╭──

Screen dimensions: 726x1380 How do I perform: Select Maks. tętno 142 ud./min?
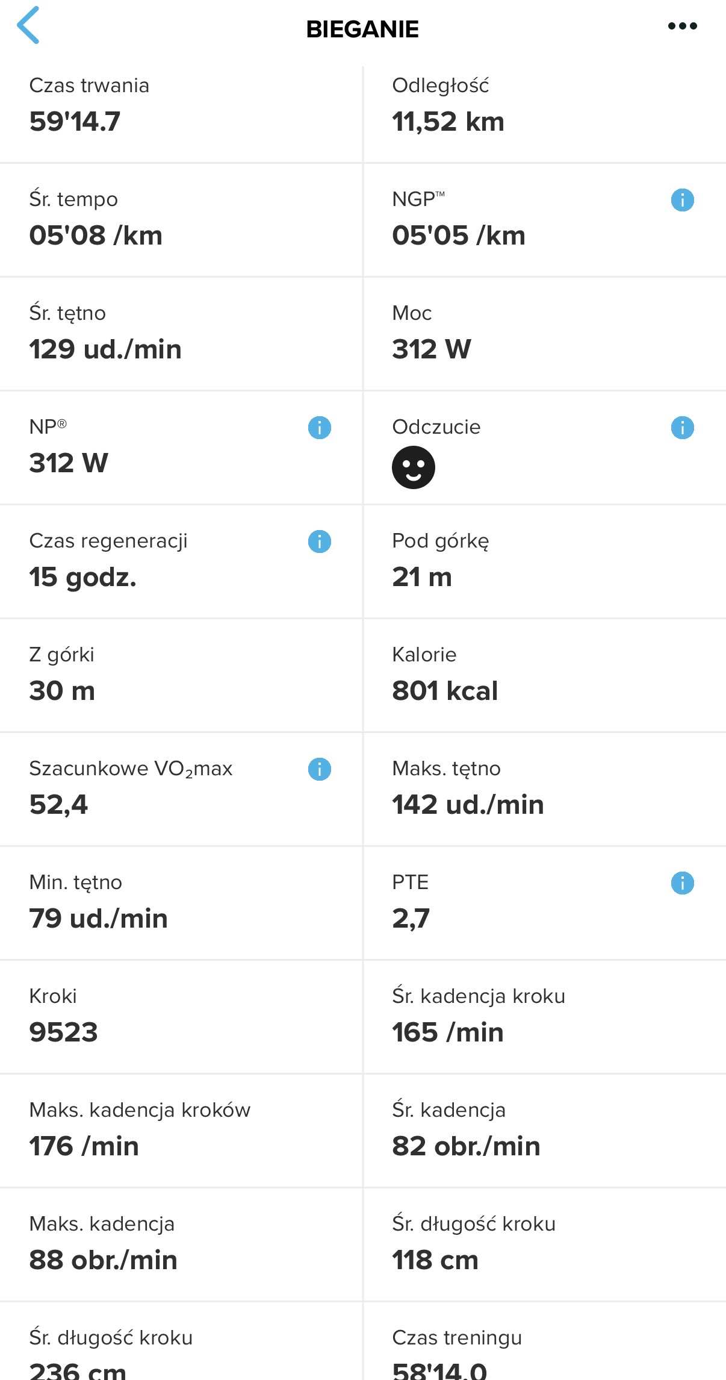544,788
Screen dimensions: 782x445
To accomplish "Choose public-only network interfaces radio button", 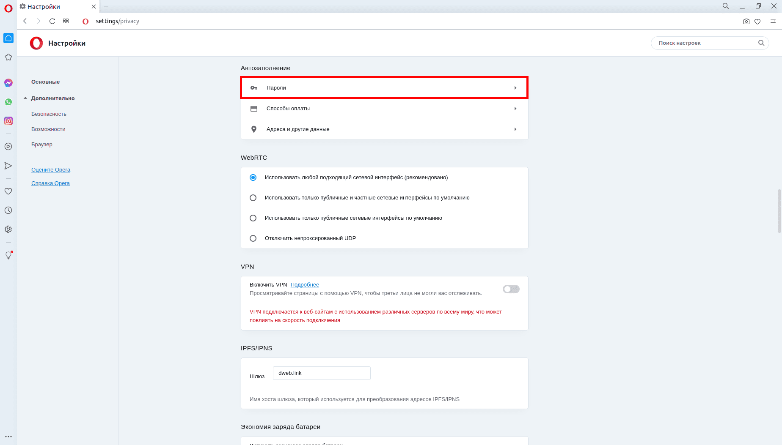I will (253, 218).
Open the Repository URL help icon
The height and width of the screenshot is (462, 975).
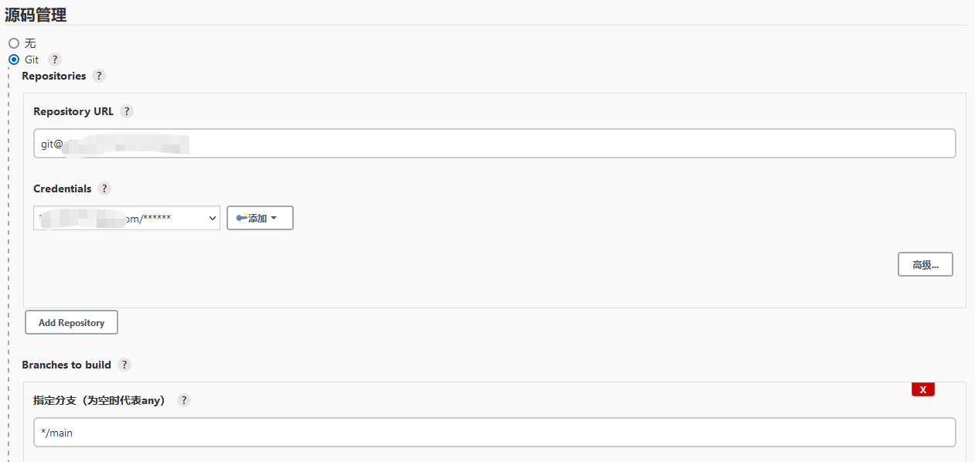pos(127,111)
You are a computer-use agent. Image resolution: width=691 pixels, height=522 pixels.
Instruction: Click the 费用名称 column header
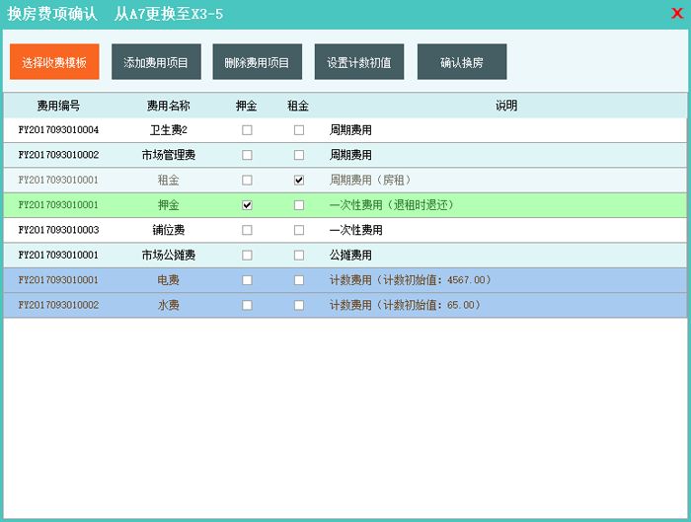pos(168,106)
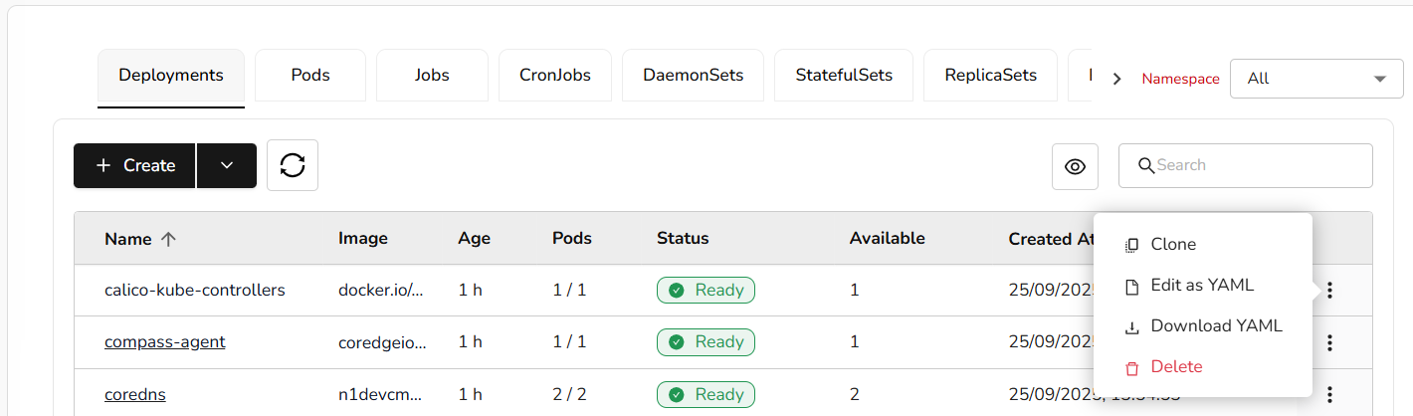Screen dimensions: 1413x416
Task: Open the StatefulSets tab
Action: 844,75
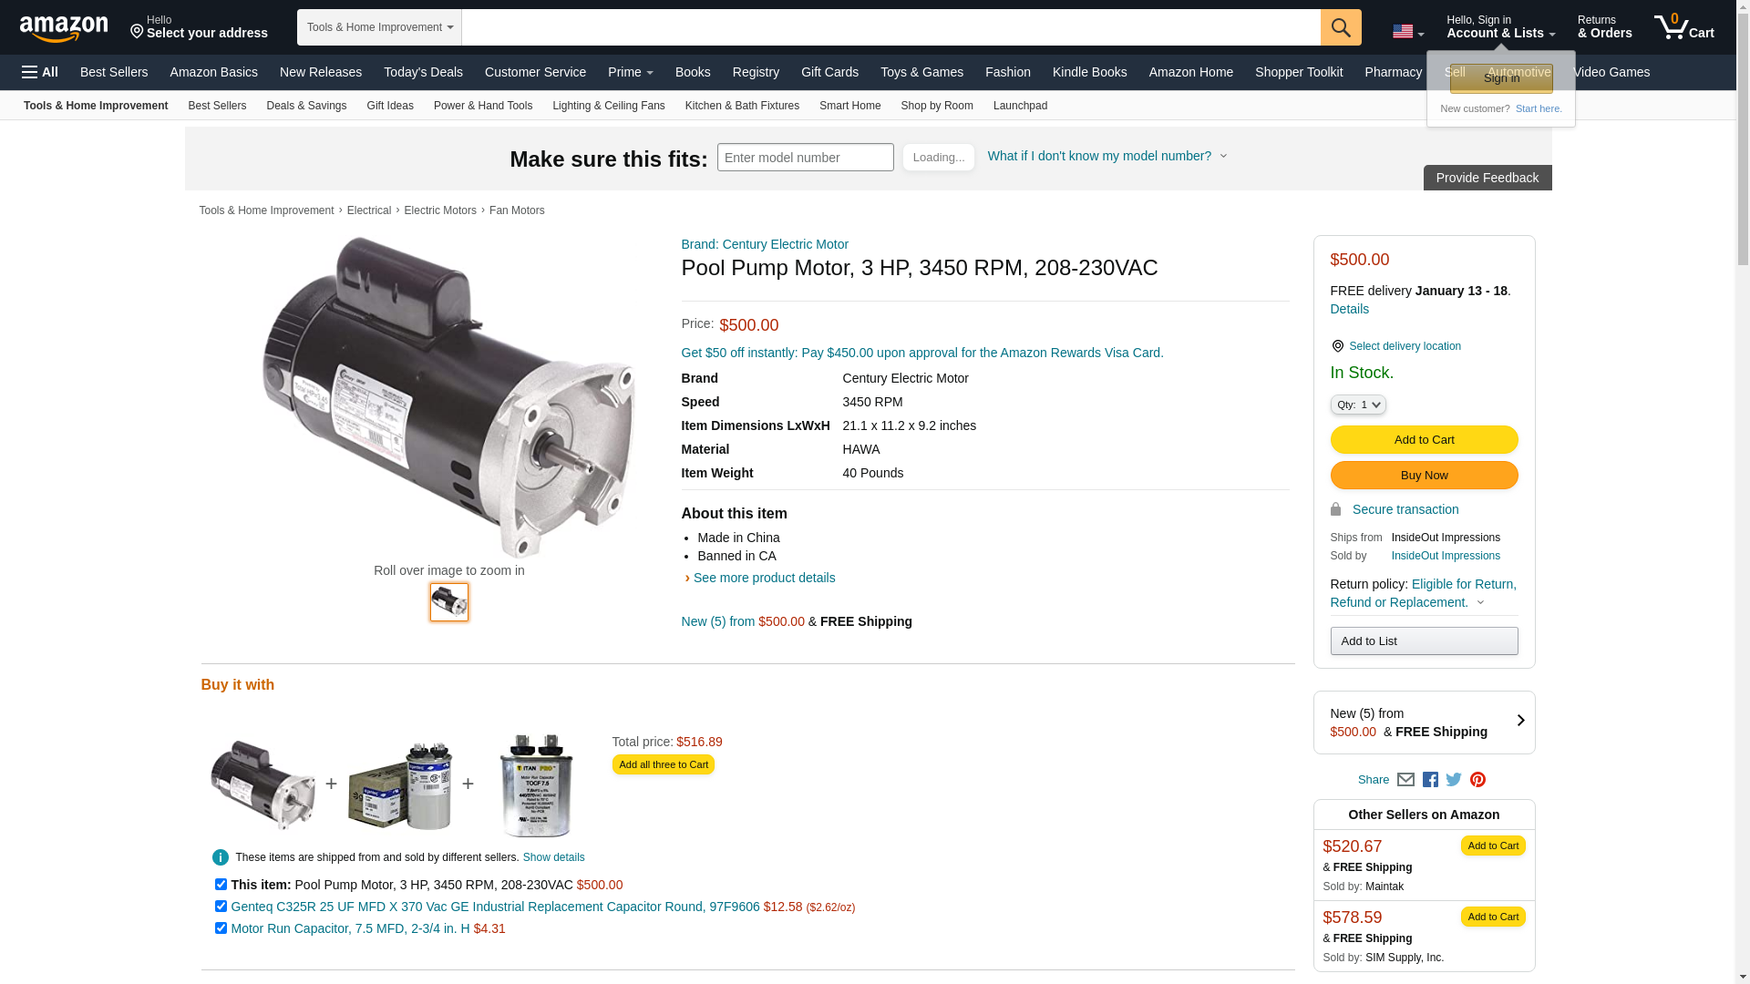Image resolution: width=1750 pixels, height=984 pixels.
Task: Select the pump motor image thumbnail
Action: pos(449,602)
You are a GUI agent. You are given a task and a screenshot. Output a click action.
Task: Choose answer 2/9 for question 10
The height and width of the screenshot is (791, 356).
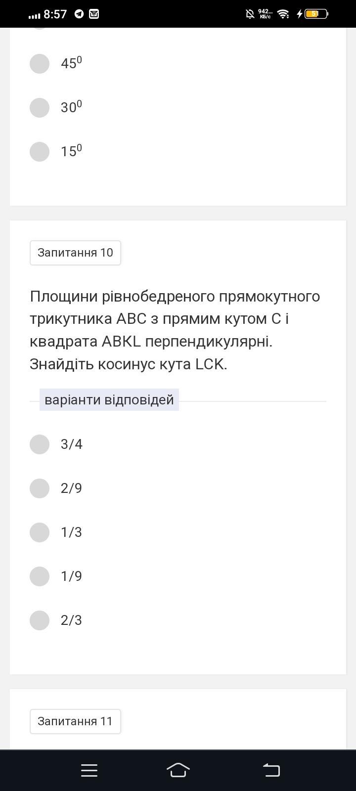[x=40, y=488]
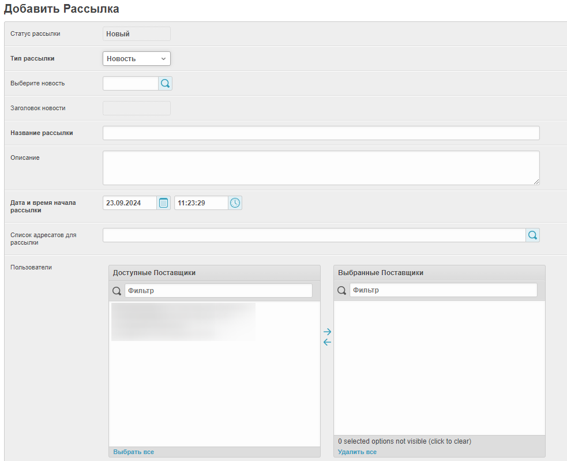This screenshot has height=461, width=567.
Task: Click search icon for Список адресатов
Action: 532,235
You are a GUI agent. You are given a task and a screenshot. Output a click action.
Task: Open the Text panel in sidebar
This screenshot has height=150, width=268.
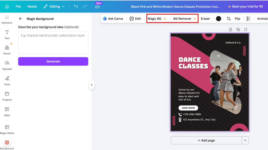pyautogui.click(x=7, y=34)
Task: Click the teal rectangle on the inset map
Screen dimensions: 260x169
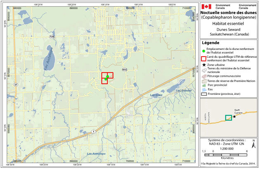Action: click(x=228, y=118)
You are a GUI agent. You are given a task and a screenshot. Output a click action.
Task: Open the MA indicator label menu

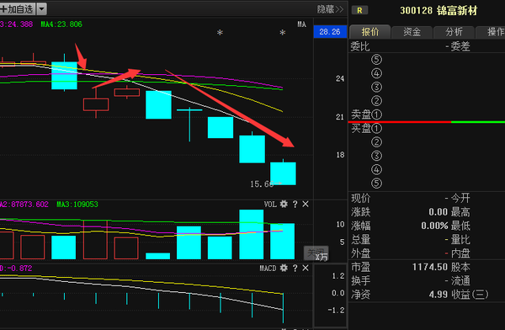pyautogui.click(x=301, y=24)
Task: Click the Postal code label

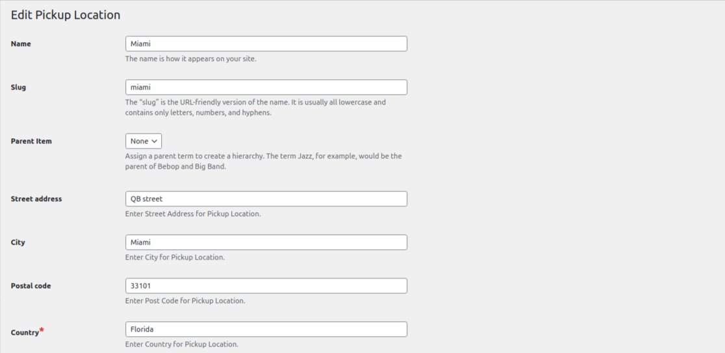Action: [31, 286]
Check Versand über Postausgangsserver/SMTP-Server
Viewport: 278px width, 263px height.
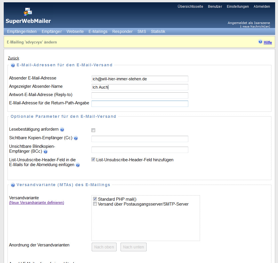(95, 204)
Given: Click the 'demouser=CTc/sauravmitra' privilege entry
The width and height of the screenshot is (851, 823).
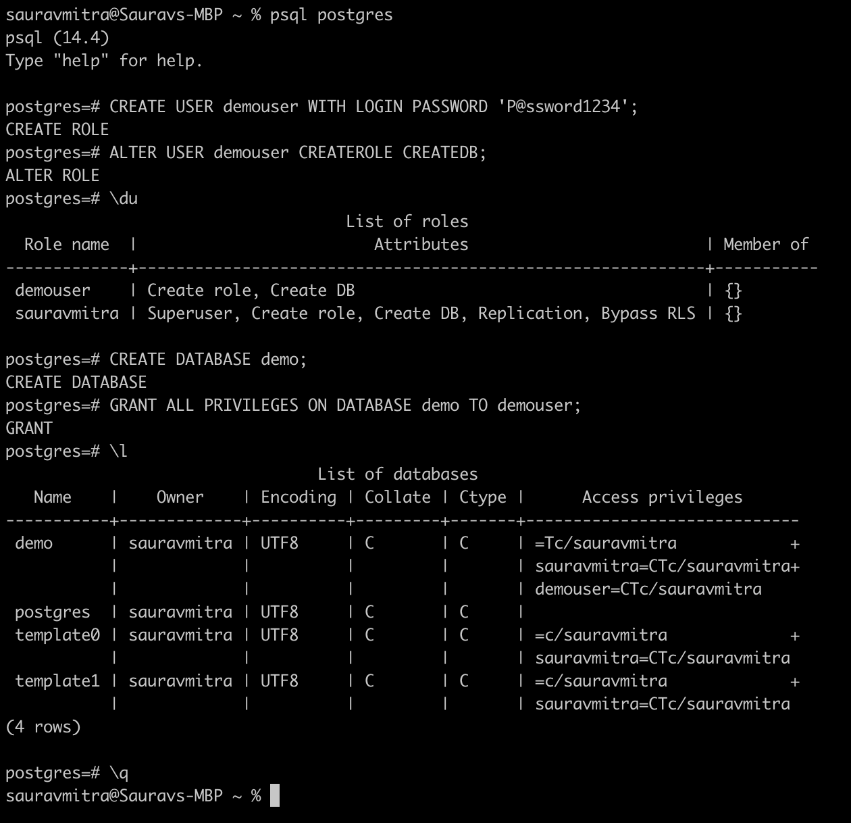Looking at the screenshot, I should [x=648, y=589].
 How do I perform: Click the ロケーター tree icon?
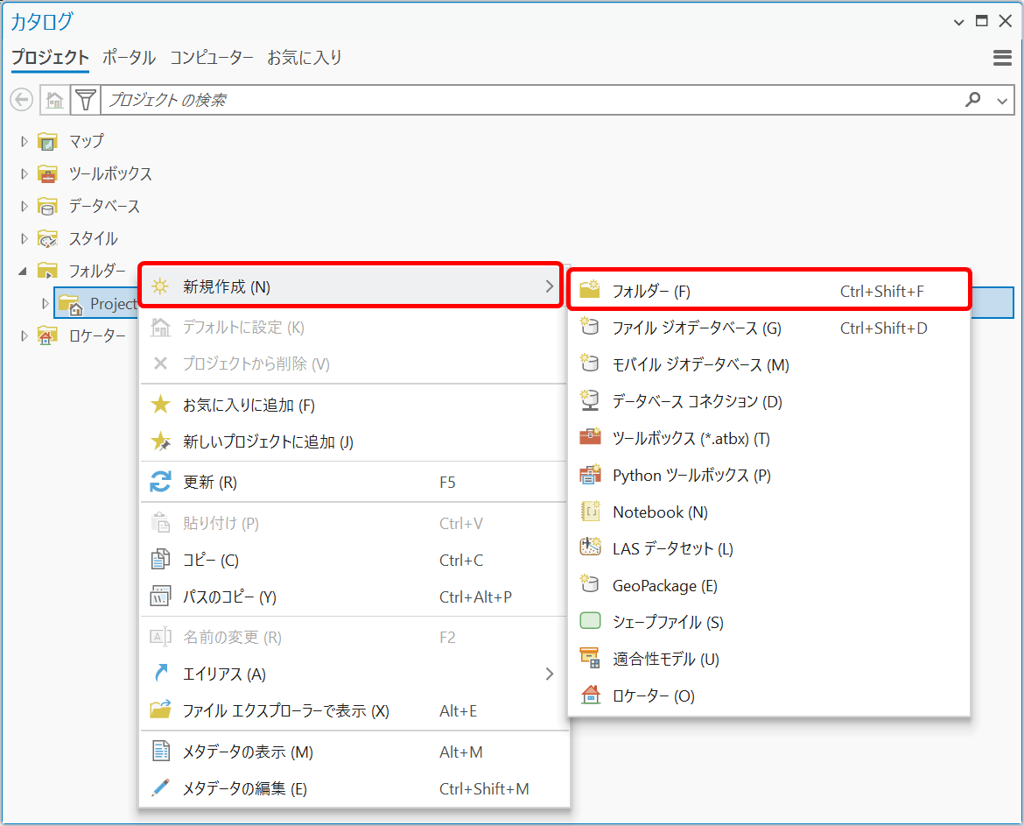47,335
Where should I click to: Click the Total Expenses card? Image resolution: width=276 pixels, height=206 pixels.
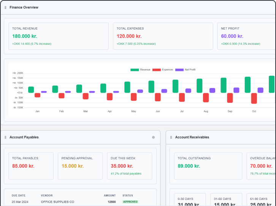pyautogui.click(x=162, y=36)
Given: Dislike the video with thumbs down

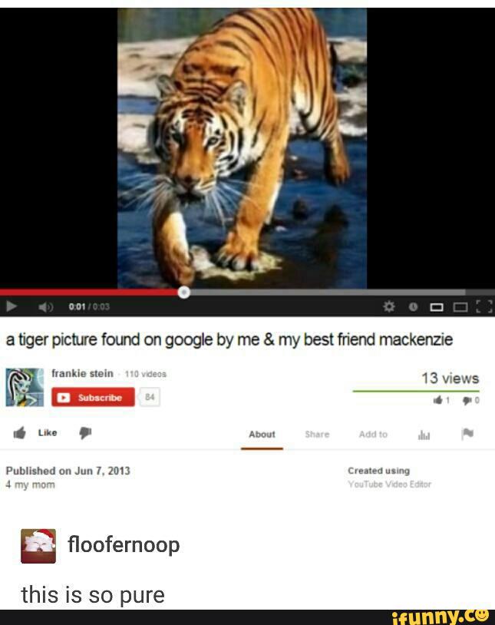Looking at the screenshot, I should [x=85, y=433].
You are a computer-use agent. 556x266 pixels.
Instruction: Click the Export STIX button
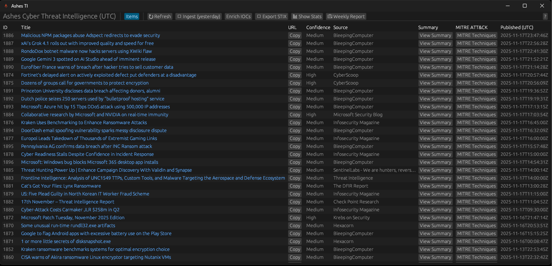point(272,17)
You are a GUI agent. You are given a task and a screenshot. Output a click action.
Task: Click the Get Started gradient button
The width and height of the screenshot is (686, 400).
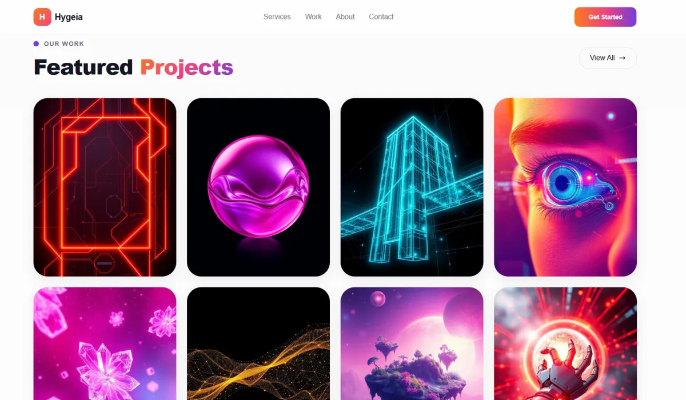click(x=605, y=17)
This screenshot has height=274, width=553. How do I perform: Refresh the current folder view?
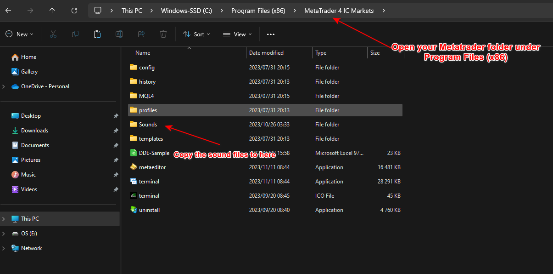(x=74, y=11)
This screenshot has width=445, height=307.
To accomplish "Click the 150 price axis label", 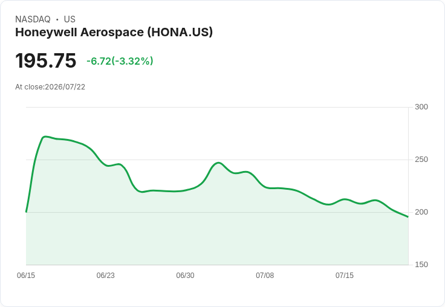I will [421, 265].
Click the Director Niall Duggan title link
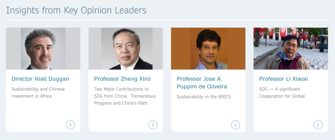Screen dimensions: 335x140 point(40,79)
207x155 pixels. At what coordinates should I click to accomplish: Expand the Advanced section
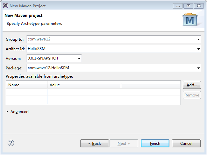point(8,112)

╰──

- **What is needed**
Only one number is wanted: how many lines in the records above contain the string "computer".

- **Problem solution**
2